I saw that there are two other threads on this, but since I don't have a Marriott/Starwood product, I picked this one.


----------



## DrBopp (May 17, 2011)

*II Platinum*



dmbrand said:


> I upgraded to Platinum this week.  Interval was able to credit me for the remainder of my Gold membership and apply it to the Platinum fee.  The deciding factor was the free guest certificates and $50 Getaway discount.
> 
> I did notice a few summer weeks for this summer as listed as Priority in Orlando, but not enough to justify upgrading for that reason only. Might be too soon to tell at this point.
> 
> ...


I am thinking of going Platinum in September. I look at the Guest Certificates and the companion airfare as the deciding factors. I got enough timeshares and points, so I don't think I will be using the Getaways, but who knows. I don't fly that often, but I was wondering if the companion airfare is worth it or would I be able to find a better deal myself? Someone please give me some input on this. I am planning on a 2012 trip to SF from NC. Thanks in advance.

Gordon


----------



## dmbrand (May 18, 2011)

Hi Gordon,
There are limitations on this companion airfare:  blackout dates, participating cities, etc.  From your post, I chose a random date for a San Francisco - Raleigh airfare to put into the site.  It returned a price of $630(taxes not incl) for two on June 11-18, 2011.  Not sure if that is considered a savings or not over direct bookings.

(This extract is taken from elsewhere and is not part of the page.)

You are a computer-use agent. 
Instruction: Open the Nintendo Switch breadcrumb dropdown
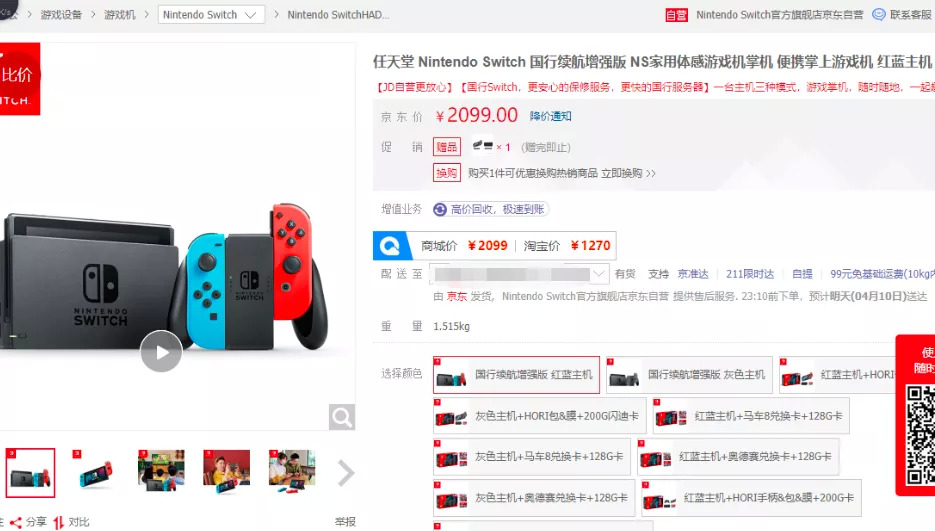211,15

Currently, the airfare search engine will not go further than early April, 2012. Depending on the timing of your trip, it would be worth asking the II rep when the companion booking certificate expires; mine notes that travel needs to be completed by 7/15/2012.


----------



## lweverett (May 18, 2011)

I saved about $500.00 with the companion ticket for a trip from Norfolk, VA to Sedona, AZ for this September.


----------



## KarenP (May 18, 2011)

*Companion Ticket*

Can anyone tell me when the blackout dates for Thanksgiving are from Lexington, KY or Cincinnati to Las Vegas?  Thanks so much!


----------



## pedro47 (May 18, 2011)

lweverett said:


> I saved about $500.00 with the companion ticket for a trip from Norfolk, VA to Sedona, AZ for this September.

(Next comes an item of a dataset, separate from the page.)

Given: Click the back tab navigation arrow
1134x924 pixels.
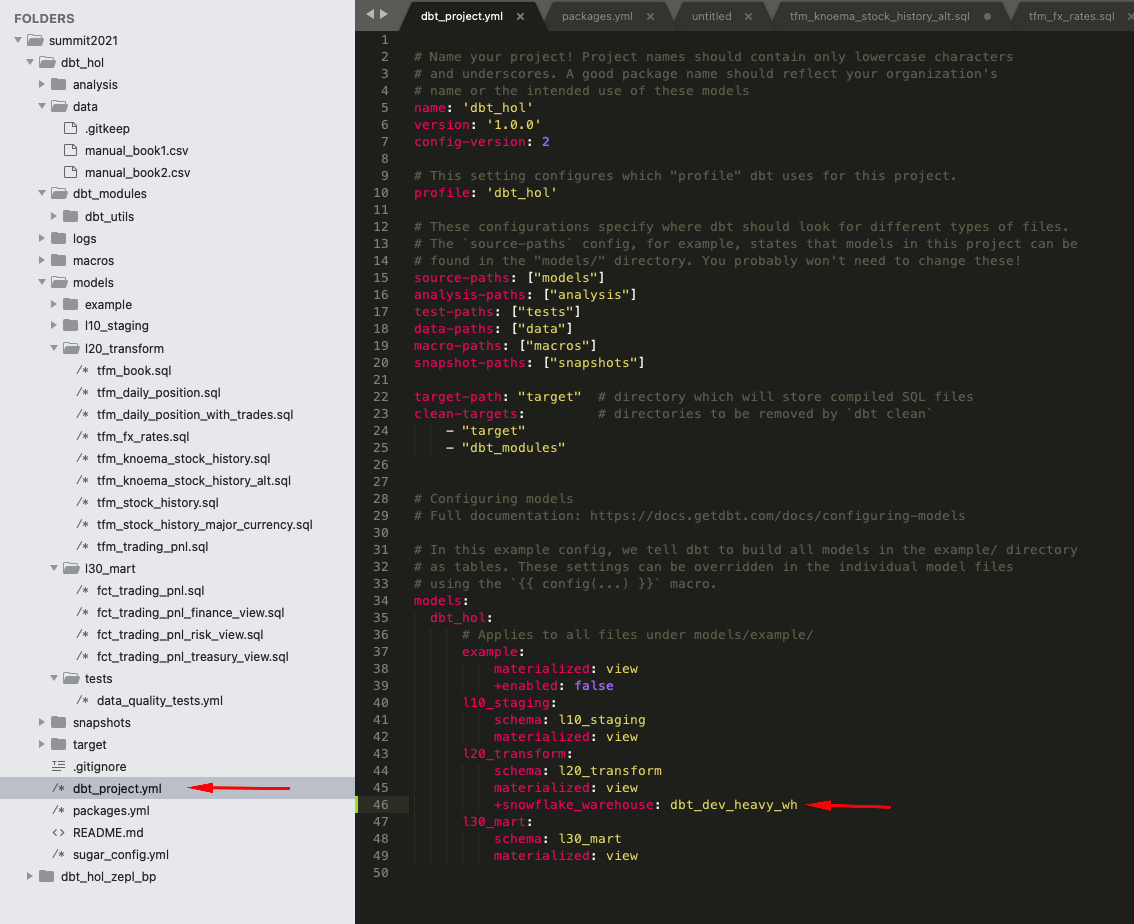Looking at the screenshot, I should point(370,14).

That is an outstanding saving flying out of Norfolk,VA.

What this a Southwest Airline deal ?

I'm asking because Norfolk is the airport we fly out of.


----------



## DrBopp (May 18, 2011)

dmbrand said:


> Hi Gordon,
> There are limitations on this companion airfare:  blackout dates, participating cities, etc.  From your post, I chose a random date for a San Francisco - Raleigh airfare to put into the site.  It returned a price of $630(taxes not incl) for two on June 11-18, 2011.  Not sure if that is considered a savings or not over direct bookings.
> 
> Currently, the airfare search engine will not go further than early April, 2012. Depending on the timing of your trip, it would be worth asking the II rep when the companion booking certificate expires; mine notes that travel needs to be completed by 7/15/2012.



Thanks for the info. I will be waiting until September before I upgrade, so hopefully that will extend the expiration date. $630 + taxes is not bad at all for coast to coast. I understand that the actual price may vary, but it at least gives me a benchmark for comparision.

Gordon


----------



## dmbrand (May 18, 2011)

KarenP said:


> Can anyone tell me when the blackout dates for Thanksgiving are from Lexington, KY or Cincinnati to Las Vegas?  Thanks so much!

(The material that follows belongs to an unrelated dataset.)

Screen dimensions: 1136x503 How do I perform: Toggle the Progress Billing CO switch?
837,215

The blackout dates are 11/24-11/29.


----------



## lweverett (May 19, 2011)

Pedro - I called their phone and the agent searched all available flights and I ended up with an American Airlines flight with very convenient flight times as the cheapest.  For some reason the AA flights offered them a $150.00 discount and I paid half of the resulting amount.


----------



## pedro47 (May 19, 2011)

lweverett said:


> Pedro - I called their phone and the agent searched all available flights and I ended up with an American Airlines flight with very convenient flight times as the cheapest.  For some reason the AA flights offered them a $150.00 discount and I paid half of the resulting amount.



Thanks for the information.


----------